• [Data entries]:
----------------
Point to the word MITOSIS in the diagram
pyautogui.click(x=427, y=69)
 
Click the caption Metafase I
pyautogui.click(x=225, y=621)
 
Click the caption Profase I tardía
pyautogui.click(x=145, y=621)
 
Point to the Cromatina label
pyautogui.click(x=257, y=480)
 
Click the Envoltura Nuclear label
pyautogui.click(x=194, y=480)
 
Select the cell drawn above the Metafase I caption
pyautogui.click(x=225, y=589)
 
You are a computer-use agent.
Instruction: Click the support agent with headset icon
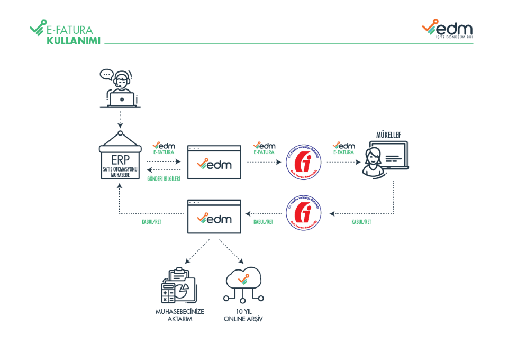coord(121,89)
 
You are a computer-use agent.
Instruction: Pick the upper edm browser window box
coord(214,162)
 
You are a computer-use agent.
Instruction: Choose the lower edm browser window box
coord(214,216)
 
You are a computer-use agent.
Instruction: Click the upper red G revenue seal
coord(304,163)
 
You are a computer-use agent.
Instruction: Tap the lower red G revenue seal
coord(304,213)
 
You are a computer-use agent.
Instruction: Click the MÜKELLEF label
coord(388,135)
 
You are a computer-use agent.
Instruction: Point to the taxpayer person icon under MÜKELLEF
coord(374,161)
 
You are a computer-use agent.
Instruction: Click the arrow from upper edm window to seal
coord(265,163)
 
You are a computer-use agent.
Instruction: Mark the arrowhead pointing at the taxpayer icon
coord(358,163)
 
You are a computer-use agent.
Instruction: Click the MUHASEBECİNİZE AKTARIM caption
coord(179,315)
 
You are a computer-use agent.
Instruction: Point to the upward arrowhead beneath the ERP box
coord(120,187)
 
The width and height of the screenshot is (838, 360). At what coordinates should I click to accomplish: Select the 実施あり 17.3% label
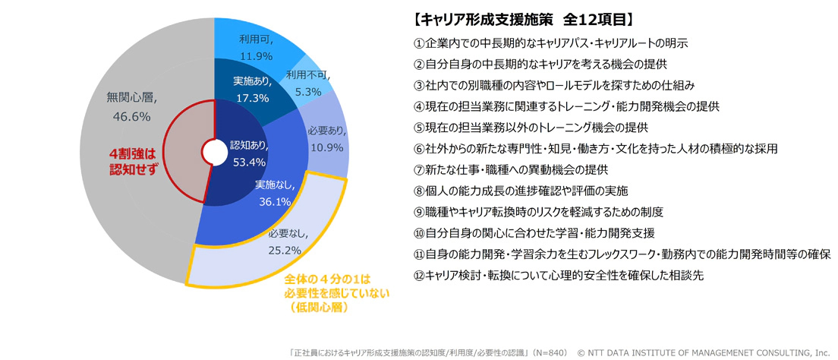pyautogui.click(x=252, y=89)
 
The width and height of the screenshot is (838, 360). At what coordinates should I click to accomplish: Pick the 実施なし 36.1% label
pyautogui.click(x=274, y=193)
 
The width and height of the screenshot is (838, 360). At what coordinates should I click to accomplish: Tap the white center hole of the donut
pyautogui.click(x=214, y=153)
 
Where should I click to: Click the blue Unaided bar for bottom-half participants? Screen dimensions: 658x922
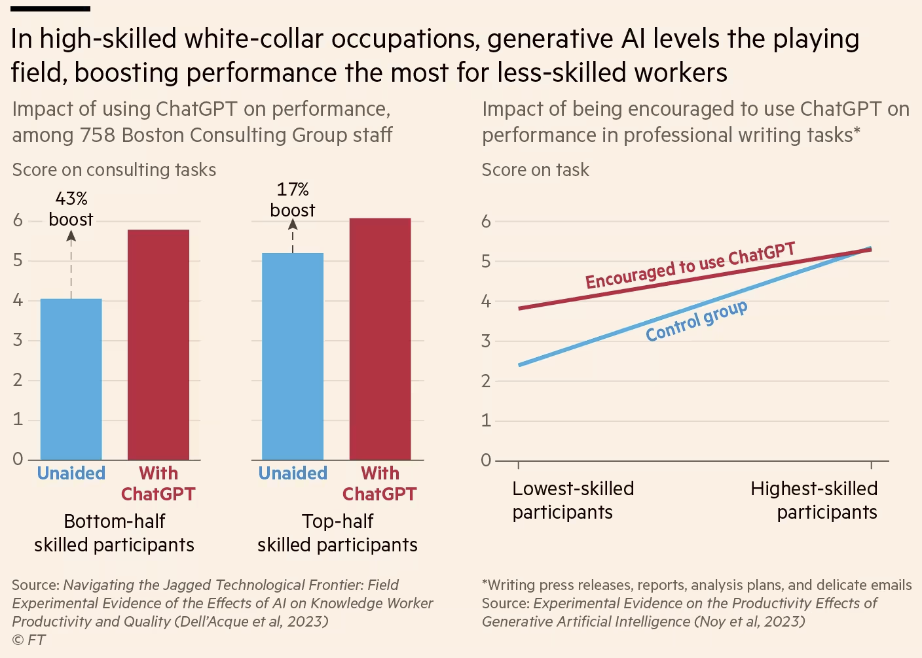click(x=71, y=379)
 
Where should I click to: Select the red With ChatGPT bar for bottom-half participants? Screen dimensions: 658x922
click(x=158, y=345)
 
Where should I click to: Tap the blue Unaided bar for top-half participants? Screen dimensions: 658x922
click(x=293, y=356)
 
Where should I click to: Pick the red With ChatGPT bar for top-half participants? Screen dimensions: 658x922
click(x=380, y=339)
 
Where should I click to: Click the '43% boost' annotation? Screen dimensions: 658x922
click(x=71, y=209)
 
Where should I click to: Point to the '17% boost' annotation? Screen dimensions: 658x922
click(x=293, y=199)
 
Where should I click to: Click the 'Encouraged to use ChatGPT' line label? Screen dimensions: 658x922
click(x=690, y=266)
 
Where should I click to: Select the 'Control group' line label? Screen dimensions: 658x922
click(x=696, y=321)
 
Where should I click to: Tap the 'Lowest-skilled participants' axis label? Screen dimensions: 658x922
click(x=573, y=500)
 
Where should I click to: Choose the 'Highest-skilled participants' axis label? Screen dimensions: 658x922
click(x=814, y=500)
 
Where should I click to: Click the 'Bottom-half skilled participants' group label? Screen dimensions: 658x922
click(x=115, y=533)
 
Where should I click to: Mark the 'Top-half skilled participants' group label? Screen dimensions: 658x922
click(x=337, y=533)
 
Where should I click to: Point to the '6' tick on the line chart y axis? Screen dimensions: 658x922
click(x=486, y=222)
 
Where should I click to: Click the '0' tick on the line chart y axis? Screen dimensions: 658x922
click(x=486, y=460)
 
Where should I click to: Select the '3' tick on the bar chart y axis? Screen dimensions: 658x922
click(x=18, y=340)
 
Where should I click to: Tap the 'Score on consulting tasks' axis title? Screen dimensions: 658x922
click(x=114, y=170)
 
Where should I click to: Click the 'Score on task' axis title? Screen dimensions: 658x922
click(x=535, y=170)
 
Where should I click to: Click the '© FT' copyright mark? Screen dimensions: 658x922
click(x=29, y=640)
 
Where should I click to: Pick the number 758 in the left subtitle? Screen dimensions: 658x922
click(x=98, y=135)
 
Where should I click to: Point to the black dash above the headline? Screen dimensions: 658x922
click(x=50, y=9)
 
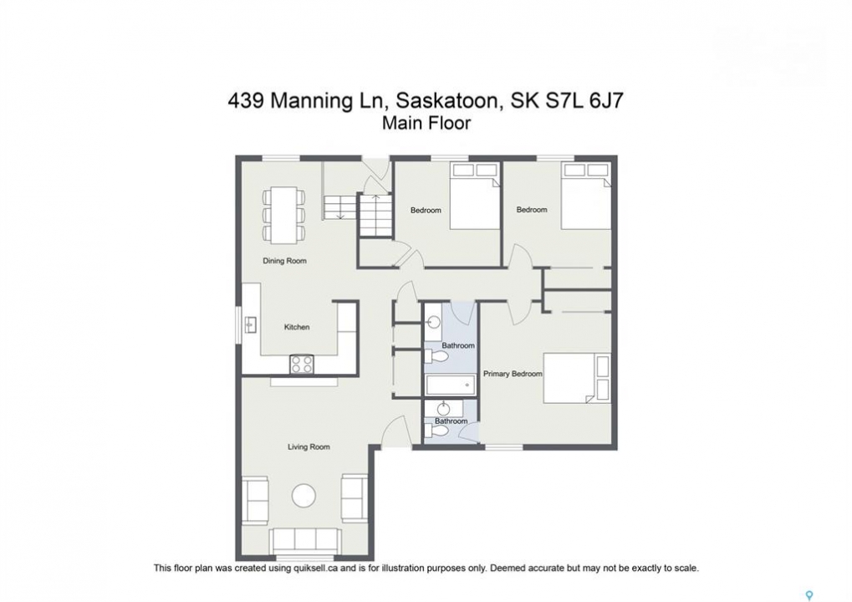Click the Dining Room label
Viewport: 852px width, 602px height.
click(x=284, y=261)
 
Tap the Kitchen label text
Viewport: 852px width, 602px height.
click(x=297, y=327)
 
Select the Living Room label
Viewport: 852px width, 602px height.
click(x=309, y=447)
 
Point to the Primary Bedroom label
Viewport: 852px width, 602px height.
click(x=513, y=374)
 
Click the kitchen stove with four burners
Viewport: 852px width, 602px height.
click(x=302, y=364)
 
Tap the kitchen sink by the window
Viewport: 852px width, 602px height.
click(x=251, y=325)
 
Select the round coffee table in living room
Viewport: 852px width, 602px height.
click(x=304, y=495)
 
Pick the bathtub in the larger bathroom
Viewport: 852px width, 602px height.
click(x=451, y=385)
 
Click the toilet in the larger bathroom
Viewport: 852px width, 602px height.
click(x=436, y=357)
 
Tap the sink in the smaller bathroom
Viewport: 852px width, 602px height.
click(x=444, y=407)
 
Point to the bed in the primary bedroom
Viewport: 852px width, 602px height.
click(x=577, y=378)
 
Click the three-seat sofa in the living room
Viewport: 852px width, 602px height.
click(x=305, y=541)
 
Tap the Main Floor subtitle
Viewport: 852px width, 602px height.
click(x=426, y=124)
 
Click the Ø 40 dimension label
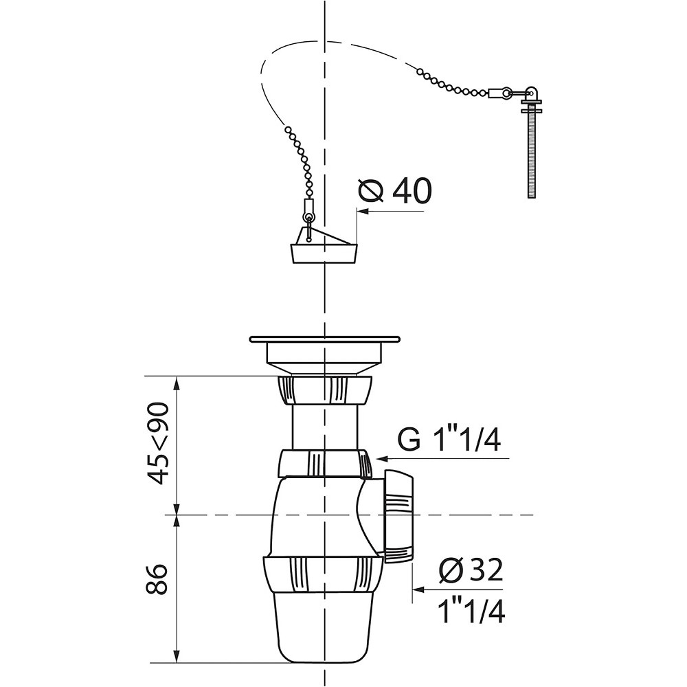pos(395,191)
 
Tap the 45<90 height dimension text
pos(157,443)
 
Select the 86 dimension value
pos(157,578)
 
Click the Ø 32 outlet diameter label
pos(471,570)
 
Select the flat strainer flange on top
pos(324,339)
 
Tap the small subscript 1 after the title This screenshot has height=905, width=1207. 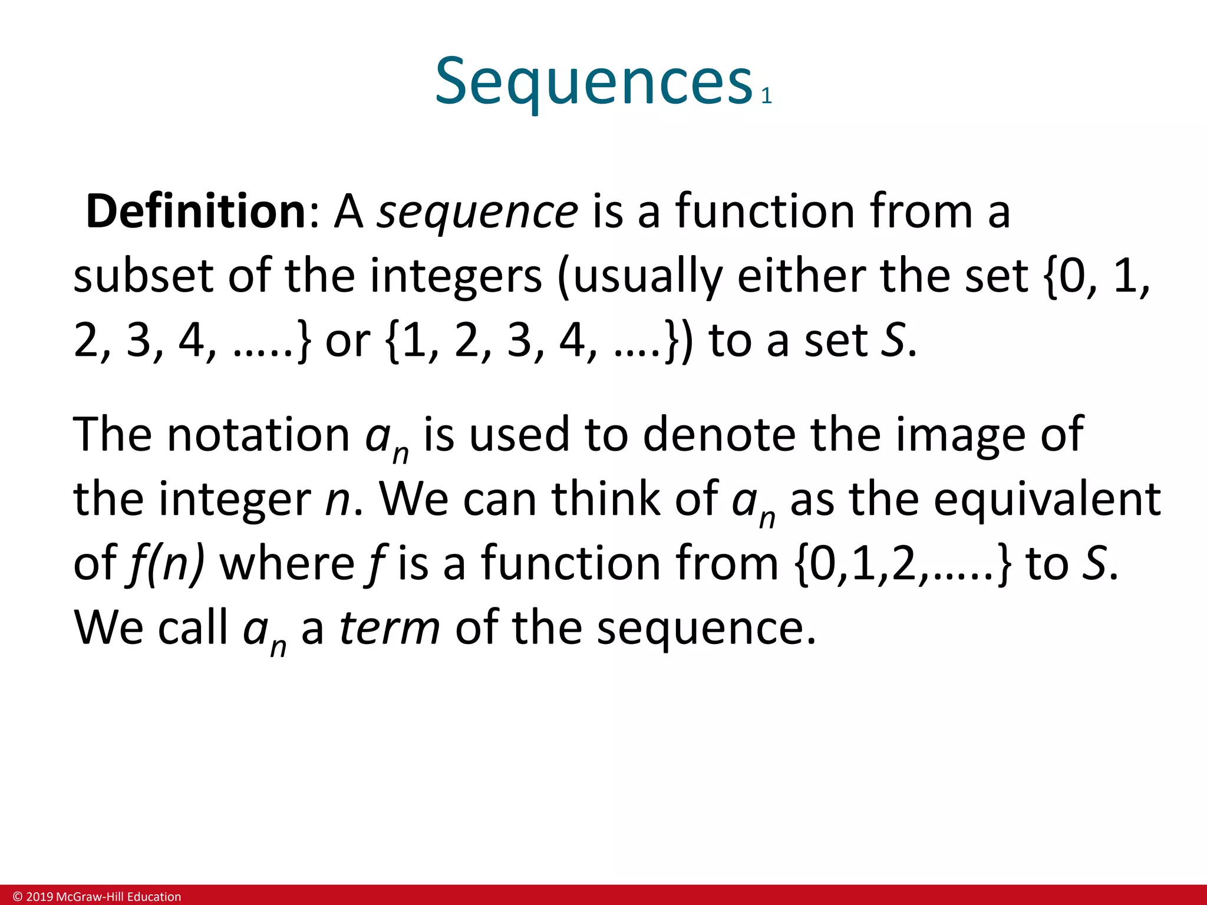766,96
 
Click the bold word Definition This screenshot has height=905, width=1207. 195,211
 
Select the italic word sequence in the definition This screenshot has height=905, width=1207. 477,212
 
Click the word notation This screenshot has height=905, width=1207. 259,435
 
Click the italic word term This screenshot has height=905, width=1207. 390,628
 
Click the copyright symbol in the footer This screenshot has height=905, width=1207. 18,897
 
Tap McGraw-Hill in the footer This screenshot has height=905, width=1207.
----------------
• [What you should do]:
Reproduce the listing verbatim from its first line through the line containing "pyautogui.click(x=194, y=480)", including both.

• [Expected output]:
Point to the word MITOSIS in the diagram
pyautogui.click(x=427, y=69)
 
Click the caption Metafase I
pyautogui.click(x=225, y=621)
 
Click the caption Profase I tardía
pyautogui.click(x=145, y=621)
 
Point to the Cromatina label
pyautogui.click(x=257, y=480)
 
Click the Envoltura Nuclear label
pyautogui.click(x=194, y=480)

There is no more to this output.